» **Your assignment**
Say only how many lines in the entries below contain the word "will".

** Opening Material for this exercise block **

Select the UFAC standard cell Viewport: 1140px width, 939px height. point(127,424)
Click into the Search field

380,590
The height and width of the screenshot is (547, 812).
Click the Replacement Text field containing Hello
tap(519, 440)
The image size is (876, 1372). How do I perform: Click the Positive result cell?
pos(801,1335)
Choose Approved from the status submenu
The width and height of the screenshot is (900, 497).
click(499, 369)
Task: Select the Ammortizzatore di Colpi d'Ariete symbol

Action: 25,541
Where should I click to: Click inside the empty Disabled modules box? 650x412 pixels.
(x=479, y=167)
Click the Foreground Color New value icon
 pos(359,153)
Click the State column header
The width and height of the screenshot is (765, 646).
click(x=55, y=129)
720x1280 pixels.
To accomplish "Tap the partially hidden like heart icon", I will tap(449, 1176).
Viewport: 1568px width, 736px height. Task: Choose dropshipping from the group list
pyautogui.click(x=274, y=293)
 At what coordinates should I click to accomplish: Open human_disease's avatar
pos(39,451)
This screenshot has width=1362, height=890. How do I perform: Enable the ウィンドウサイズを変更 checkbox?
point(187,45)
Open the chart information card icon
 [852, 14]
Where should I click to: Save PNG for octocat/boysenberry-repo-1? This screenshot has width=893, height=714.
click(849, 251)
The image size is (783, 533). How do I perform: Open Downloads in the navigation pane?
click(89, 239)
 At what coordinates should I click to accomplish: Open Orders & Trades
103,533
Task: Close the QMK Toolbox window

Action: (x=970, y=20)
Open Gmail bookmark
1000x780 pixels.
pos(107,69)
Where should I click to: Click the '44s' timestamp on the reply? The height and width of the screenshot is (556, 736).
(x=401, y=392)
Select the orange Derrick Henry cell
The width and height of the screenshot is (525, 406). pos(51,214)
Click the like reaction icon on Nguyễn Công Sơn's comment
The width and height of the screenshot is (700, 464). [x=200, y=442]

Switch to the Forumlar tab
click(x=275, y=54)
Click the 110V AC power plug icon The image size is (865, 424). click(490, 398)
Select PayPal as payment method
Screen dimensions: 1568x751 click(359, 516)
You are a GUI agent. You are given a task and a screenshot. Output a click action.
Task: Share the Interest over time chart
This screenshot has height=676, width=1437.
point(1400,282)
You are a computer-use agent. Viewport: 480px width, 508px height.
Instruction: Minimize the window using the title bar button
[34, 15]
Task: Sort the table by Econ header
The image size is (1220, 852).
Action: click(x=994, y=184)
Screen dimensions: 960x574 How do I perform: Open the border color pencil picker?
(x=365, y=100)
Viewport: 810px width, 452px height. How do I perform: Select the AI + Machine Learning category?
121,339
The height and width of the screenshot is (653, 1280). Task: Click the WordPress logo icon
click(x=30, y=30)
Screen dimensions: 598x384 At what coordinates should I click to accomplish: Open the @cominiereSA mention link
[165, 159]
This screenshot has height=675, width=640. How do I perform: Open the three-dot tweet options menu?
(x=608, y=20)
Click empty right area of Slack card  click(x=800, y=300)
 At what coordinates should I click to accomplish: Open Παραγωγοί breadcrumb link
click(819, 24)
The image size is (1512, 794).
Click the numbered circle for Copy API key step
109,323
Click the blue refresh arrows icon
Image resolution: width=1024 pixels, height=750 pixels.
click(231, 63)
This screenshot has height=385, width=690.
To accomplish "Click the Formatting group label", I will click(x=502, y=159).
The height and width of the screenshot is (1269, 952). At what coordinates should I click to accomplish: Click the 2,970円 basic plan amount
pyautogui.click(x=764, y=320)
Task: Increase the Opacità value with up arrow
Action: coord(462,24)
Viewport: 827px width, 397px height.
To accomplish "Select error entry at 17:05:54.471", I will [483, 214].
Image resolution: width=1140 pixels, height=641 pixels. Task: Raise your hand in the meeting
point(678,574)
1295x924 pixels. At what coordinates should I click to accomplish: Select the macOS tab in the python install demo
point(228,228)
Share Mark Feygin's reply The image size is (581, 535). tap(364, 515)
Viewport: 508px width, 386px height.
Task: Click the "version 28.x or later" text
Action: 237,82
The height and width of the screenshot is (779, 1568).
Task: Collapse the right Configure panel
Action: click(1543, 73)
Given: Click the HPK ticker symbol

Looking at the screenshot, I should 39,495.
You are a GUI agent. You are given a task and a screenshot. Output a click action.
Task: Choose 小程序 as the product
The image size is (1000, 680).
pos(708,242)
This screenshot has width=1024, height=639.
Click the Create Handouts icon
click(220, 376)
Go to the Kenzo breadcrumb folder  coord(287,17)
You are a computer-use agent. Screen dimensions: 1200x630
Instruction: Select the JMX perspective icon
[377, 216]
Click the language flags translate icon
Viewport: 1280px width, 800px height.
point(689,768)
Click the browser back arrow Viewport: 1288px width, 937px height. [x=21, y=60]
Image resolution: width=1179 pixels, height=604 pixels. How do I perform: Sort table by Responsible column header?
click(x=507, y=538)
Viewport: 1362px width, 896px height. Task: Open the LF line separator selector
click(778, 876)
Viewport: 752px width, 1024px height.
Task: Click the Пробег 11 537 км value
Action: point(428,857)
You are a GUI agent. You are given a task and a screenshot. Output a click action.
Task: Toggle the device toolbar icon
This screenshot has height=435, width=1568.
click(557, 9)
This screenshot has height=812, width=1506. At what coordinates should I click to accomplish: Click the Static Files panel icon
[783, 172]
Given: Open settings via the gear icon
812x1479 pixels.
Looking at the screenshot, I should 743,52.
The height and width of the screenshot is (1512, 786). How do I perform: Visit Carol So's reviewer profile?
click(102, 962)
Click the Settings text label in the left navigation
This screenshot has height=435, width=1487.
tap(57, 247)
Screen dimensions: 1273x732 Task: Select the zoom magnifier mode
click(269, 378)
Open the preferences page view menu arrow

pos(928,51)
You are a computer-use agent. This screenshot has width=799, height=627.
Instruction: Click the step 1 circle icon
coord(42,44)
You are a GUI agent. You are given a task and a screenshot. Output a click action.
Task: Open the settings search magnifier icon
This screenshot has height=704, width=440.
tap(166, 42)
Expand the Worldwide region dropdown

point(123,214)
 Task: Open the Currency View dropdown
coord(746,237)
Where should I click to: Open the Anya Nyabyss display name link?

** Closing Material for this exercise block **

» **Answer section**
3